= Stated task =
Report each line in the records below that contains the word "green", copying the line in full.

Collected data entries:
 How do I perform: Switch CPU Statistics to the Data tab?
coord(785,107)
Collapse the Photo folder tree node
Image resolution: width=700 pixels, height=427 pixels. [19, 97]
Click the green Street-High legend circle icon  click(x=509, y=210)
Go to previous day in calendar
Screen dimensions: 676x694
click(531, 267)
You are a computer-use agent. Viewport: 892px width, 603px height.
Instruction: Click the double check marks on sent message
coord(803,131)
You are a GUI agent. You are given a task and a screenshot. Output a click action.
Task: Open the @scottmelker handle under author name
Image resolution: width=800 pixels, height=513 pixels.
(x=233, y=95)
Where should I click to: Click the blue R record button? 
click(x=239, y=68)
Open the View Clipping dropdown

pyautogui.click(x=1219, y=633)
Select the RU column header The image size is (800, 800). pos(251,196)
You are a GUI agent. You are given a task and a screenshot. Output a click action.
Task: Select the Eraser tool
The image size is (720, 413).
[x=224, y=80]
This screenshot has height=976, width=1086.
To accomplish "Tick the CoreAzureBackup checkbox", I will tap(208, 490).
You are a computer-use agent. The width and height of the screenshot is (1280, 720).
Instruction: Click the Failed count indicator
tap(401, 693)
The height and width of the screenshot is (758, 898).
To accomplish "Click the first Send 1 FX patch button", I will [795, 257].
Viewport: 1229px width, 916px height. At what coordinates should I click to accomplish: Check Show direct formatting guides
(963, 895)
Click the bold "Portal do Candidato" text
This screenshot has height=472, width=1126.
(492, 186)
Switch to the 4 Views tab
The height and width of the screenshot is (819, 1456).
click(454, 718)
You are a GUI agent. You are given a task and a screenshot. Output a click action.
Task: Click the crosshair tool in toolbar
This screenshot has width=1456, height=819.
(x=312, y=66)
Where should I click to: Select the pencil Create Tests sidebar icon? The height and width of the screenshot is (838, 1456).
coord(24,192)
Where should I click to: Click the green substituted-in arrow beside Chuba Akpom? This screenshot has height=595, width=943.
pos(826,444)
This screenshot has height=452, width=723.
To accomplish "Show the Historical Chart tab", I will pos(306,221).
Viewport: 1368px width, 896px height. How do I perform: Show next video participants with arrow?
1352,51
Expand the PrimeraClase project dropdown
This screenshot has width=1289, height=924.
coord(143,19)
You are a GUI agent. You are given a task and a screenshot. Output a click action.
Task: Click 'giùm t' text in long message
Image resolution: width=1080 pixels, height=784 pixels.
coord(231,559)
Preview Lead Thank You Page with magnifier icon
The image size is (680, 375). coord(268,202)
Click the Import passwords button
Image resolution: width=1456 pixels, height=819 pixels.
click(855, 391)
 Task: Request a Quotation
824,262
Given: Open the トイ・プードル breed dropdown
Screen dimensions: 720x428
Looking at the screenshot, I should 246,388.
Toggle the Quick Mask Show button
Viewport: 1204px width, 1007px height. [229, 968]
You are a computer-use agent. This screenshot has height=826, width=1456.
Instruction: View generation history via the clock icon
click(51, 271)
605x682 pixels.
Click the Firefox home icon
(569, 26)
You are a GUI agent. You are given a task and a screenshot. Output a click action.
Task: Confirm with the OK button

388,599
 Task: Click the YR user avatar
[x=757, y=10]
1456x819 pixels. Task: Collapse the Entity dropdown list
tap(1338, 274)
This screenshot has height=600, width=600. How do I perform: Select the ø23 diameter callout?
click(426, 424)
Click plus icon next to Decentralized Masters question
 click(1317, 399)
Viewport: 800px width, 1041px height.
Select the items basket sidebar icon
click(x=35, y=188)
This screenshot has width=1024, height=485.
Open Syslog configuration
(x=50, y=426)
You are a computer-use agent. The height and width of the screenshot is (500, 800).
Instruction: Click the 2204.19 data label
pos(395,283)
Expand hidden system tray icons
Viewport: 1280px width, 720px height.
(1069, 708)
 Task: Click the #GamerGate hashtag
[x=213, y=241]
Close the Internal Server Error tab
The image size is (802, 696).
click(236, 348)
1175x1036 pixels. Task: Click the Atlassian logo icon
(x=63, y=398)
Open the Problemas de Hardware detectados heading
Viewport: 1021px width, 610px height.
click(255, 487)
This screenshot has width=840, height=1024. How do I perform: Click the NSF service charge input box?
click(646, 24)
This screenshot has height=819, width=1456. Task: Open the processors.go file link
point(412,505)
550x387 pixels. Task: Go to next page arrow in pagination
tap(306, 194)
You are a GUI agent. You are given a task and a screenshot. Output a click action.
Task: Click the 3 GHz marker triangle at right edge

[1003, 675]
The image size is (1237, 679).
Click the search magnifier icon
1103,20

= Task solution =
Click the green Street-High legend circle icon  click(x=509, y=210)
Where should I click to: Click the green substituted-in arrow beside Chuba Akpom? This screenshot has height=595, width=943.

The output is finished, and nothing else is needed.